PROBLEM STATEMENT:
Restate all of the entries exactly. Any picture in them should be skipped.

**** RECORDS FOR THIS TASK

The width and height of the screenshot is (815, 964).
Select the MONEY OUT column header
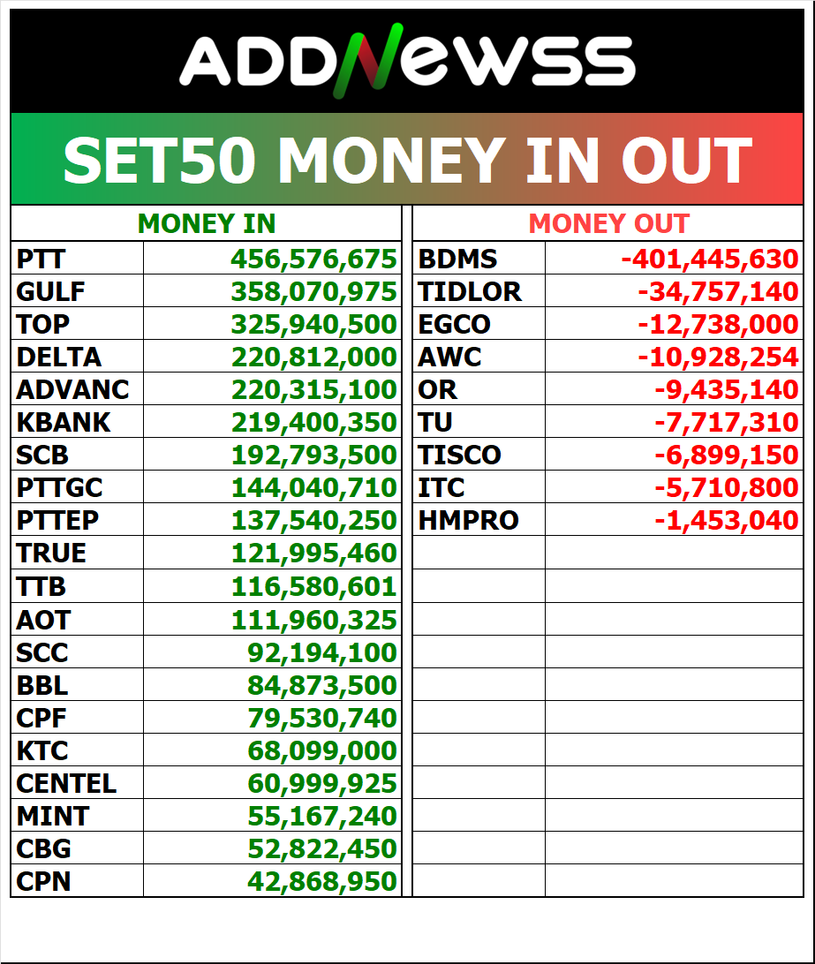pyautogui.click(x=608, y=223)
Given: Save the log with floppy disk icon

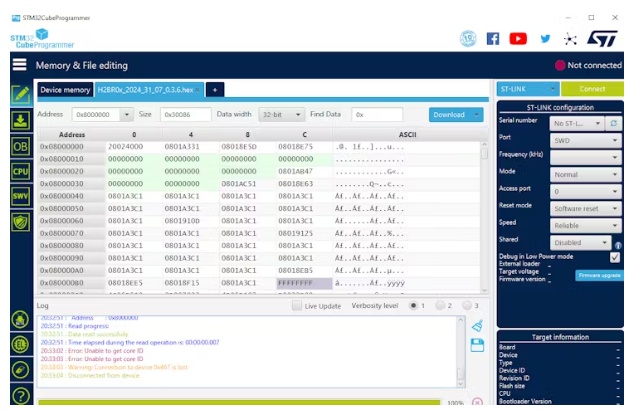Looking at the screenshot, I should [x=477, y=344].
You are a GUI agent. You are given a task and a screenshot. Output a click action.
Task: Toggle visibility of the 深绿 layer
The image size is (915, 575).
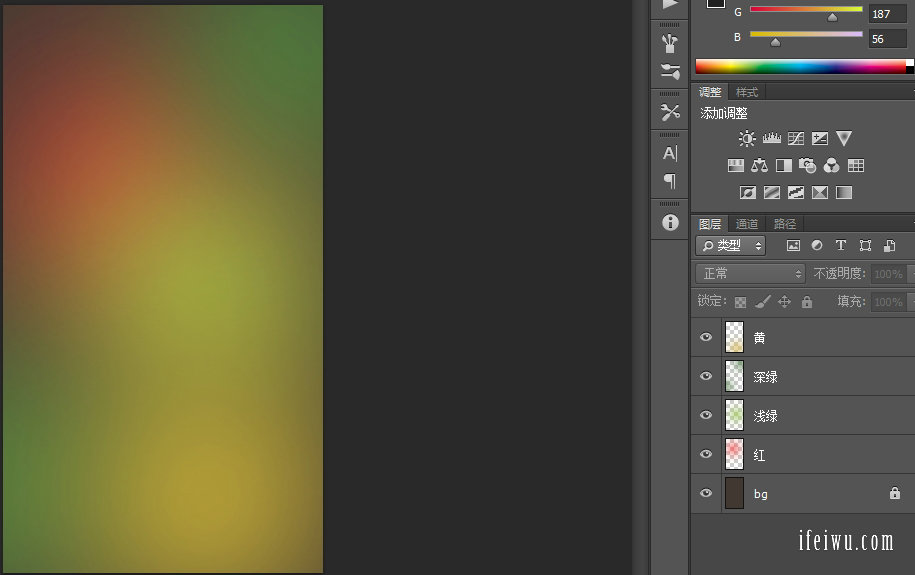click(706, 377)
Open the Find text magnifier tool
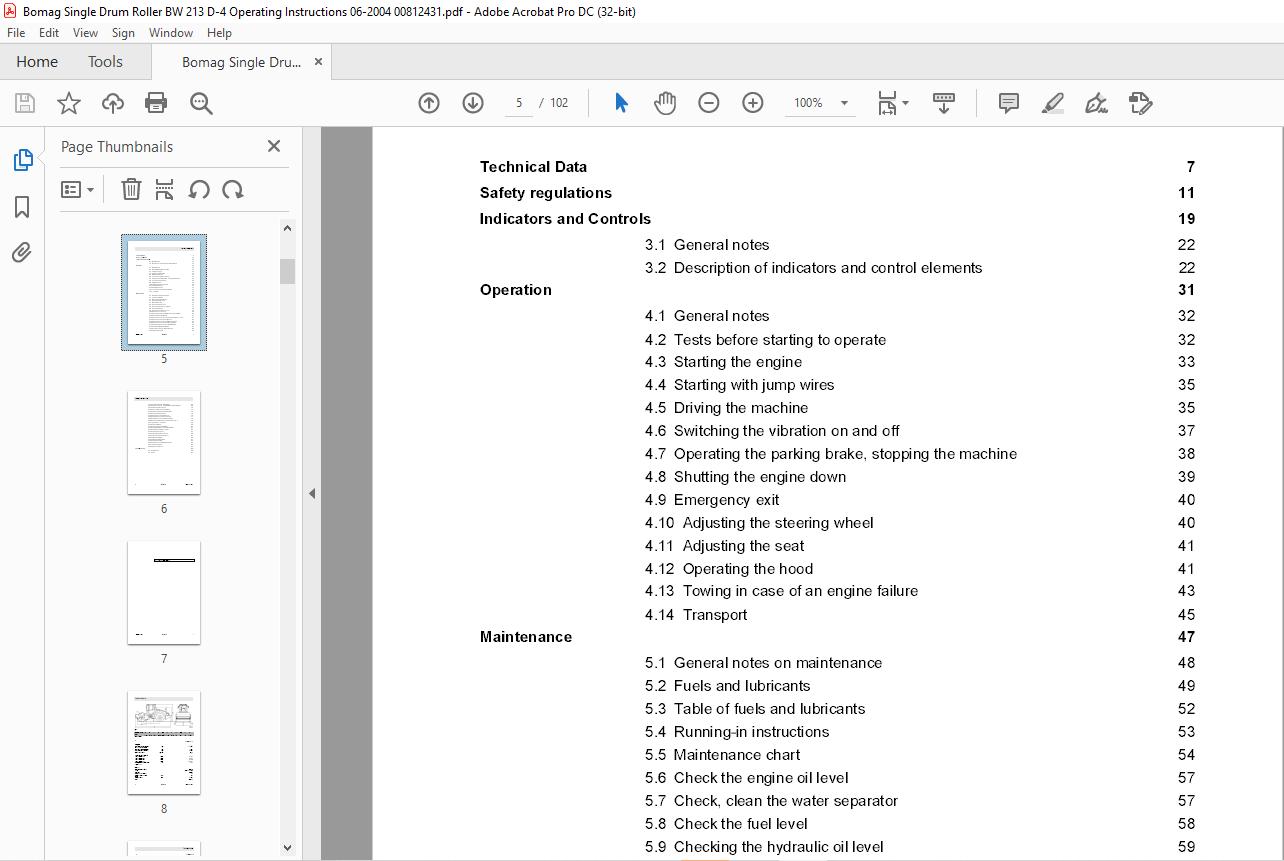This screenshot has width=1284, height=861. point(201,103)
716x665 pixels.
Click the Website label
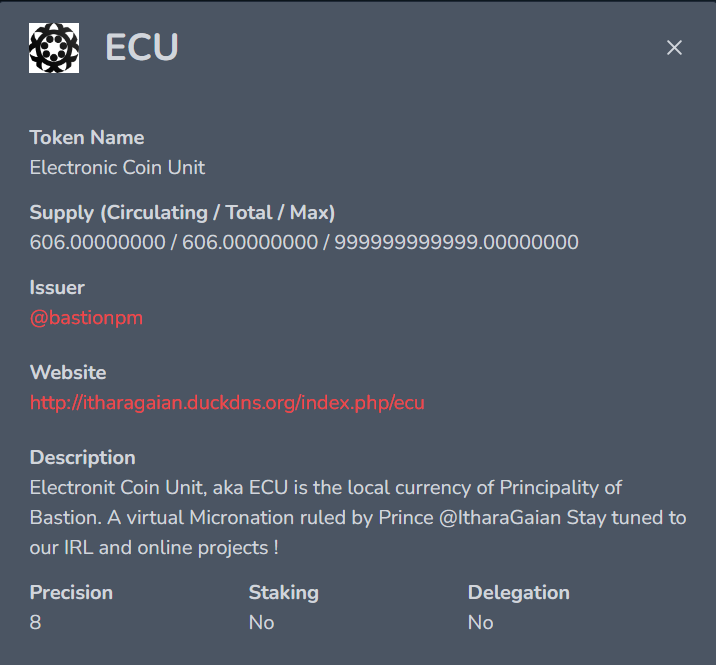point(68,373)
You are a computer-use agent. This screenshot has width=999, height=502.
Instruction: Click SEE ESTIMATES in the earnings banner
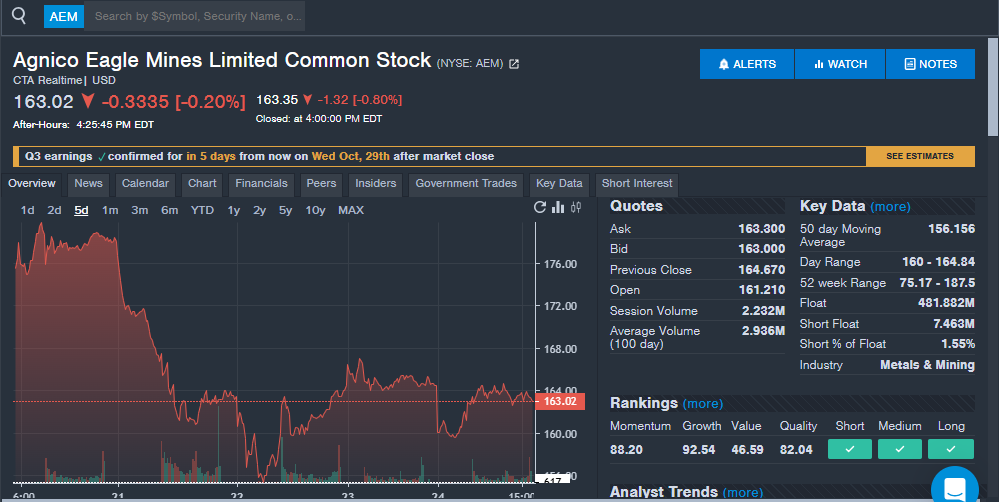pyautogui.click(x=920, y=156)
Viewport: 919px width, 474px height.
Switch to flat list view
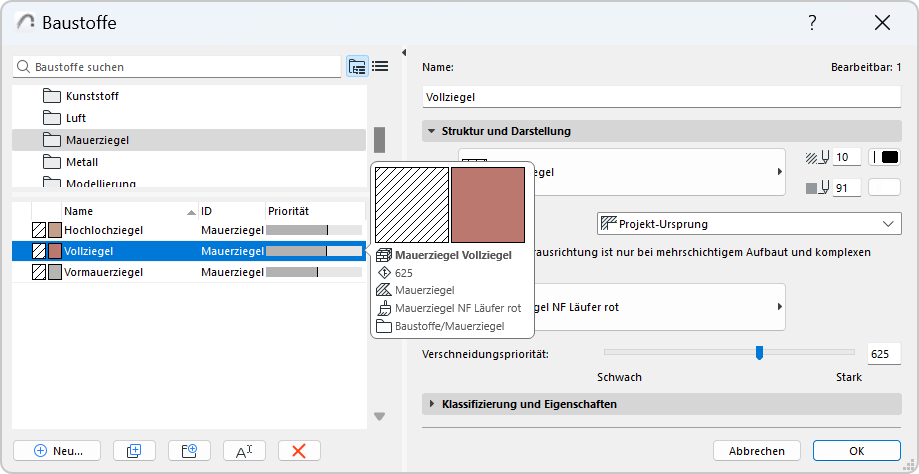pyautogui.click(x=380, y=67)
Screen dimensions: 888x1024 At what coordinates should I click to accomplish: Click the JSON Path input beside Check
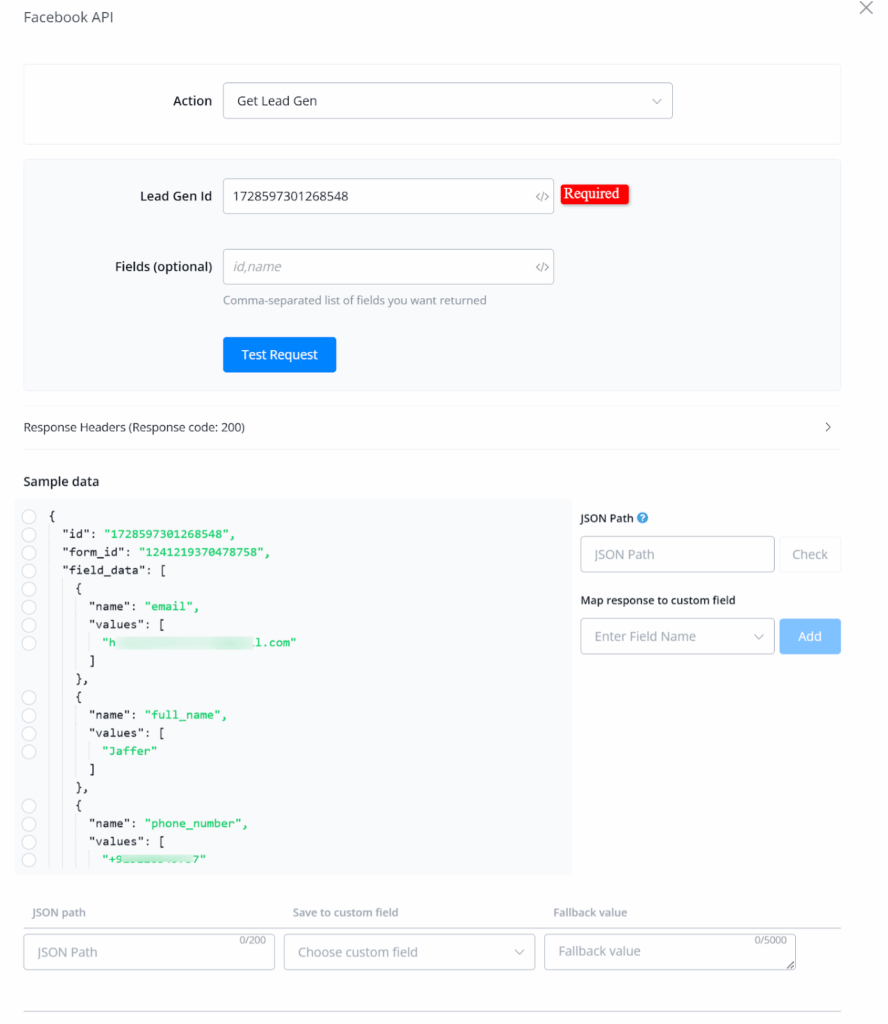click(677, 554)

********

PROBLEM SOLUTION:
The width and height of the screenshot is (815, 964).
Select the MONEY OUT column header
pyautogui.click(x=608, y=223)
Given: Save the log with floppy disk icon

Looking at the screenshot, I should [x=477, y=344].
You are a GUI agent. You are given a task and a screenshot. Output a click action.
Task: Toggle visibility of the 深绿 layer
The image size is (915, 575).
click(706, 377)
Open the Find text magnifier tool
This screenshot has width=1284, height=861. point(201,103)
716x665 pixels.
Click the Website label
point(68,373)
You are a computer-use agent. This screenshot has width=999, height=502.
Instruction: Click SEE ESTIMATES in the earnings banner
pyautogui.click(x=920, y=156)
Viewport: 919px width, 474px height.
Switch to flat list view
pyautogui.click(x=380, y=67)
Screen dimensions: 888x1024 At what coordinates should I click to accomplish: Click the JSON Path input beside Check
click(677, 554)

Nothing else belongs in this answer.